291 spent the last four days on vacation in Lafayette, Louisiana, the biggest city in Cajun Country. Hopefully that goes some way towards explaining the lack of recent updates.
Louisiana isn’t the best place to do serious thinking about visual culture, but it still afforded me with some interesting opportunities. Saturday night I attended a cockfight, a longstanding rural tradition threatened by a recent bill that will outlaw the sport in August 2008. Louisiana is the last state to allow cockfighting, so within a year the practice will be entirely underground in the USA.
It’s funny–most of the conversations I had about my plans to see a cockfight went something like this:
Friend: Why’re you going to Louisiana?
291: To see a few more cockfights before they become illegal.

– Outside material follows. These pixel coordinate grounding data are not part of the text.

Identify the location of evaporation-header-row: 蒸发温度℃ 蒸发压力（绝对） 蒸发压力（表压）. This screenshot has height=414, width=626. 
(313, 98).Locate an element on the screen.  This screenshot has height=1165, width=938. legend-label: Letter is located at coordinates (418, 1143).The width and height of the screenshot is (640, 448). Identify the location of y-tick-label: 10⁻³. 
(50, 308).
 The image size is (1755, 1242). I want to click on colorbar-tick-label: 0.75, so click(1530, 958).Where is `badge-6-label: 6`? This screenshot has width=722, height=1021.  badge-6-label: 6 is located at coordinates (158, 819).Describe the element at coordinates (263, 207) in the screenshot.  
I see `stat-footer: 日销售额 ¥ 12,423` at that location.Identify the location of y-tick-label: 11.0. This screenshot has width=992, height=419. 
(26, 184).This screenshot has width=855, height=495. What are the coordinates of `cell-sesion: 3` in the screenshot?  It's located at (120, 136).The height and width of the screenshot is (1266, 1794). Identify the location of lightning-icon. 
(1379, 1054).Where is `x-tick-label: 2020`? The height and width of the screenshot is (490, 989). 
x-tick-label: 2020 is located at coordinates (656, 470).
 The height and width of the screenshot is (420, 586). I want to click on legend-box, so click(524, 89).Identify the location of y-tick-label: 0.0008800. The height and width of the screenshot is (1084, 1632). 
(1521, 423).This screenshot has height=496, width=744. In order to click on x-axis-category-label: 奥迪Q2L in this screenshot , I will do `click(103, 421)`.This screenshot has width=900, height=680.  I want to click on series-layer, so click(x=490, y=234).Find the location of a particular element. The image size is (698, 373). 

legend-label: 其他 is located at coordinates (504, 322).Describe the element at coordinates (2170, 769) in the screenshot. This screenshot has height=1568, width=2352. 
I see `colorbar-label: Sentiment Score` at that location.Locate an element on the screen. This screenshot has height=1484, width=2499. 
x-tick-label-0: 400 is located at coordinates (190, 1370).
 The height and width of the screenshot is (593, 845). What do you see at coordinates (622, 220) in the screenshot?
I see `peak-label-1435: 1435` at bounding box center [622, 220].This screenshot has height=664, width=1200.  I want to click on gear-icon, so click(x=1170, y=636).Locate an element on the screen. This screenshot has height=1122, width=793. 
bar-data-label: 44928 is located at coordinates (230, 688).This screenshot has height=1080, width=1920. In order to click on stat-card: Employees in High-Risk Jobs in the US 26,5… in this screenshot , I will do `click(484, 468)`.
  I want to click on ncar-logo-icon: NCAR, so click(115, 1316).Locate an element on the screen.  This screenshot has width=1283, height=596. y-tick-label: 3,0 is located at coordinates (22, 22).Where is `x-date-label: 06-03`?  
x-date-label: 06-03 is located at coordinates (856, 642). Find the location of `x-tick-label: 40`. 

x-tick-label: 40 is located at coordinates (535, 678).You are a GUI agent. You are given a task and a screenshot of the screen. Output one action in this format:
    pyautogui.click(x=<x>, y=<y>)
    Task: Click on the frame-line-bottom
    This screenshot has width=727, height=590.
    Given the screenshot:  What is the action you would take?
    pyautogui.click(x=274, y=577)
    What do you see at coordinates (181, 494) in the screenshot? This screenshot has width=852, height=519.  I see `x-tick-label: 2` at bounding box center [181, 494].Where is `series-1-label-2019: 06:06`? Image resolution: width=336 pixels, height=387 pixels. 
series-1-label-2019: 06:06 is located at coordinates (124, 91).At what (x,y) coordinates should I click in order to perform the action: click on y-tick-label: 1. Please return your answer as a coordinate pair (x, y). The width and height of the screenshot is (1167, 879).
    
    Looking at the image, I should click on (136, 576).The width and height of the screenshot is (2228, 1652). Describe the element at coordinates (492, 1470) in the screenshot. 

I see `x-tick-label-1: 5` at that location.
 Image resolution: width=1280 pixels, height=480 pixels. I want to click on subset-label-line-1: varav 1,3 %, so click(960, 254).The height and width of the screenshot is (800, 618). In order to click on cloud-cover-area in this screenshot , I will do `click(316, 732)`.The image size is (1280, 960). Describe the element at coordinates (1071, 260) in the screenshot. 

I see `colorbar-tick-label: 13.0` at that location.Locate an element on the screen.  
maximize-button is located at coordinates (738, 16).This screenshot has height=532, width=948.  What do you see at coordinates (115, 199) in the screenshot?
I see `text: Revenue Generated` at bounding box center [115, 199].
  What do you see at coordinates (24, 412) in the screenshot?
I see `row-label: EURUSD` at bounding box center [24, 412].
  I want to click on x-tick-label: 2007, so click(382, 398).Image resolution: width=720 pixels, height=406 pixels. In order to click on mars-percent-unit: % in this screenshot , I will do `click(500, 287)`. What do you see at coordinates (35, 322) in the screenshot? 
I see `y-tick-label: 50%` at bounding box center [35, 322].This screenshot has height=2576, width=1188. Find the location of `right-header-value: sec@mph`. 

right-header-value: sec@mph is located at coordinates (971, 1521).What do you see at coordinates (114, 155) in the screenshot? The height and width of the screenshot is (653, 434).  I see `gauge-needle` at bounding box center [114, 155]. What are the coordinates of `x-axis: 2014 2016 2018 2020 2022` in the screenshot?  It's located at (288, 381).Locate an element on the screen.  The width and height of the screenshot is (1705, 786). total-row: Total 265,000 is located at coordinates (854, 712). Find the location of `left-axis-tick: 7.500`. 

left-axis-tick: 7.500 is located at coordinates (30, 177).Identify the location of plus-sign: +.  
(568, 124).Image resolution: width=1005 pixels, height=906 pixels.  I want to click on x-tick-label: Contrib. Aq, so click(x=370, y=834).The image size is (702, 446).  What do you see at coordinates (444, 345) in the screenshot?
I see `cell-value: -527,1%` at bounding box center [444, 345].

Friend: You have to take pictures!
I wasn’t about to whip out a camera at a cockfight. It’d be like wearing a sign that said “TOURIST.” Furthermore, my goal in seeing another fight was to bask in the experience of it, to get a feel for an insular community threatened by encroaching (sub?)urbanization and government-mandated homogenization. If I’d wanted pictures that really reflected the community, it would require a long-term documentary project. Bringing my camera at this point would have meant sacrificing my current experience for the sake of future presentation, seeking style and composition at the expense of understanding.
Not that the game club offered me the option. A hand-lettered banner at the entrance to the pit read NO CAMERAS OF ANY KIND ALLOWED INSIDE. When the announcer informed all spectators that any underage drinking or gambling would result in ejection from the facility, he added the same warning for any picture taking. Unlike the gambling and drinking warnings, the camera prohibition had to be repeated, this time with special emphasis on cell phones:
“The taking of pictures with camera phones is not allowed. If you are caught taking pictures with a camera phone, you will be removed from the facility and your pictures will be deleted before you leave.”
Why so defensive? To the uninitiated, it probably sounds as if the gruesome pictures that must emerge from such a place would provide eloquent testament to the brutality of this atavistic sport. In reality, though, cockfighting is surprisingly clean–the violence is relatively tame and inoffensive compared to most imagery propagated by, for instance, any major news service.
A better explanation occurred to me as I settled into my hotel room and turned on Nancy Grace later that night. Grace was holding forth on the Michael Vick case, whipping callers and commentators into a frenzy about the cruelty of dogfighting. (The allegations of animal cruelty in Vick’s case are particularly horrifying, including bizarre forms of execution for losing dogs.) Allegations aside, there’s nothing quite like Grace’s counterfactual “common sense” to throw gasoline on the fire of public controversy. In this case, she interspersed it with videos of dogfighting provided by the Humane Society. The videos weren’t actually that violent or shocking, but they served as “visual confirmation” of Grace’s otherwise abstract target. Instead of speaking for themselves, these images were illustrations, acting as a place to project emotions and ideas stirred by Grace’s contagious animosity.
This, then, is what the game club owners were afraid of. As they say, photographic images are necessarily fragments–pieces of reality that demand context and interpretation. Once an image leaves the location where it was created, it can be transformed and employed for all sorts of unintended purposes. A visual snippet from a cockfight, framed (im)properly, confirms a negative view of the sport in a way that objectively witnessing a match–a ceremony embedded in a complicated history and a dense web of socio-economic interaction–never could.